THE INPUT:
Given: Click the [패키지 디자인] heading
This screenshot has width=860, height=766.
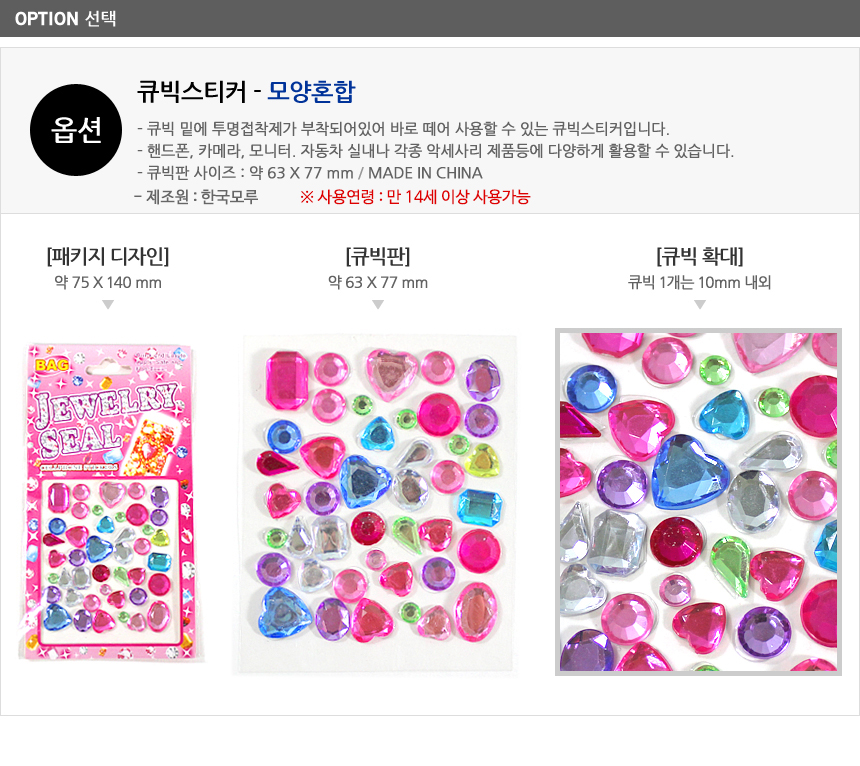Looking at the screenshot, I should 108,256.
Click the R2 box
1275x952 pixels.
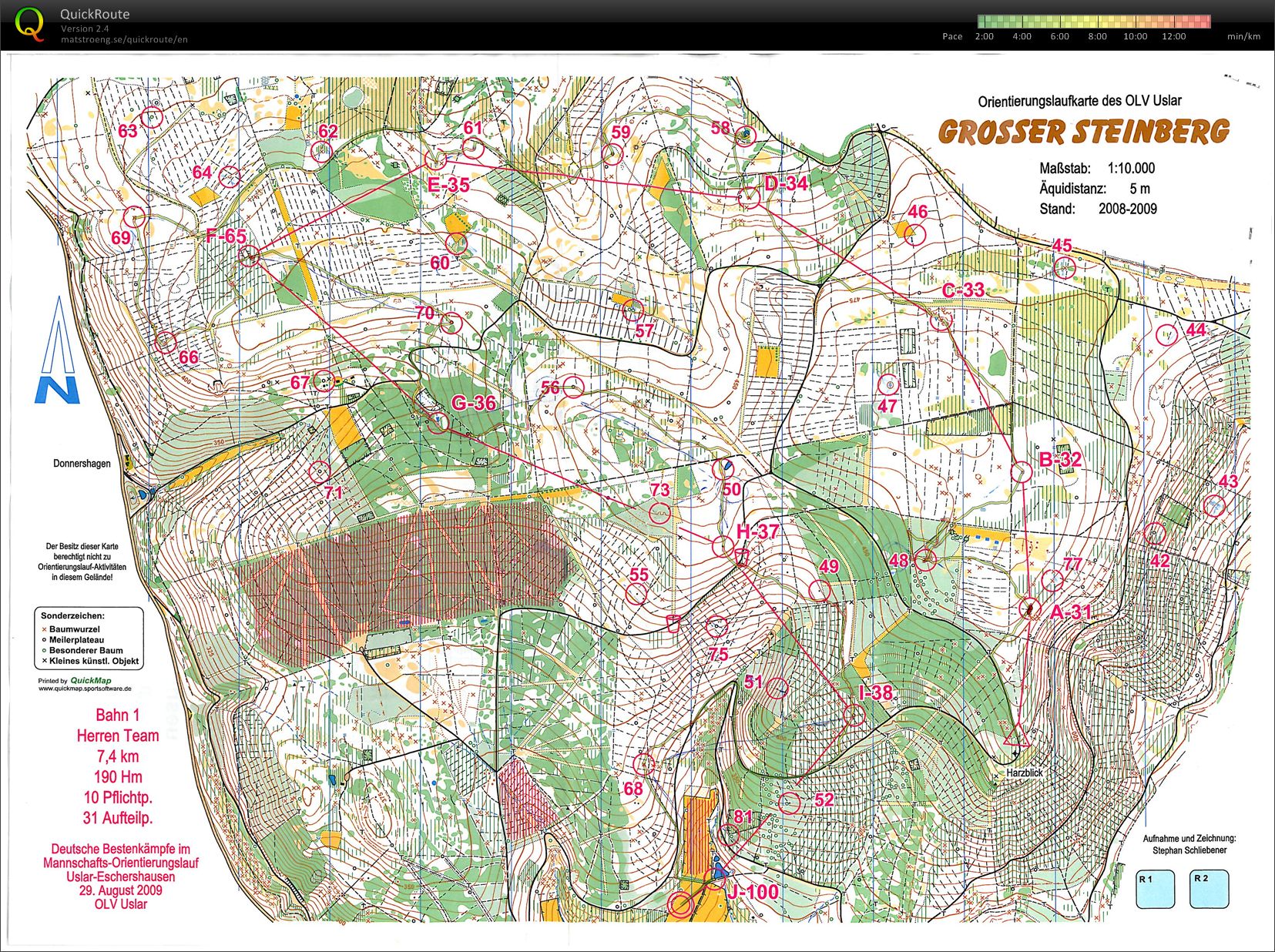coord(1209,890)
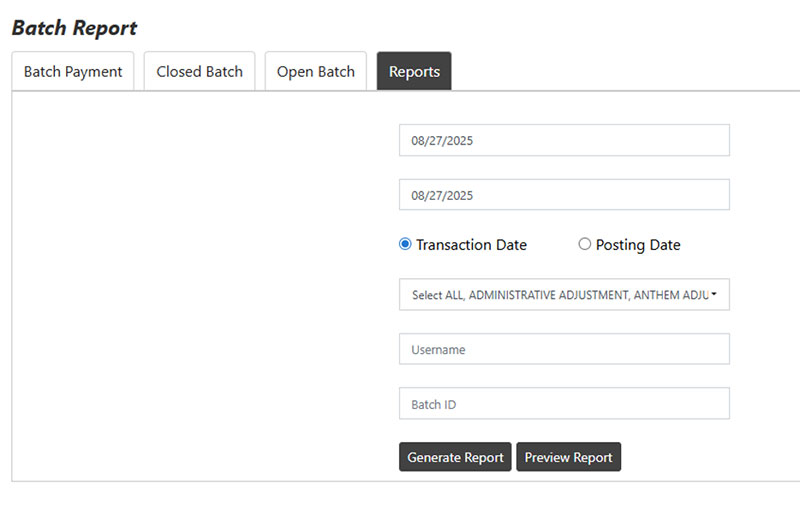The image size is (800, 532).
Task: Click the Batch Report page heading
Action: click(x=75, y=28)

PROBLEM TO SOLVE: Keep every word of the records above exactly, and return them with no pictures.

ANSWER TO THE EXERCISE:
Given: Click the [패키지 디자인] heading
This screenshot has width=860, height=766.
Looking at the screenshot, I should 108,256.
Click the R2 box
1275x952 pixels.
coord(1209,890)
The image size is (800, 532).
Task: Click the Batch Report page heading
Action: click(x=75, y=28)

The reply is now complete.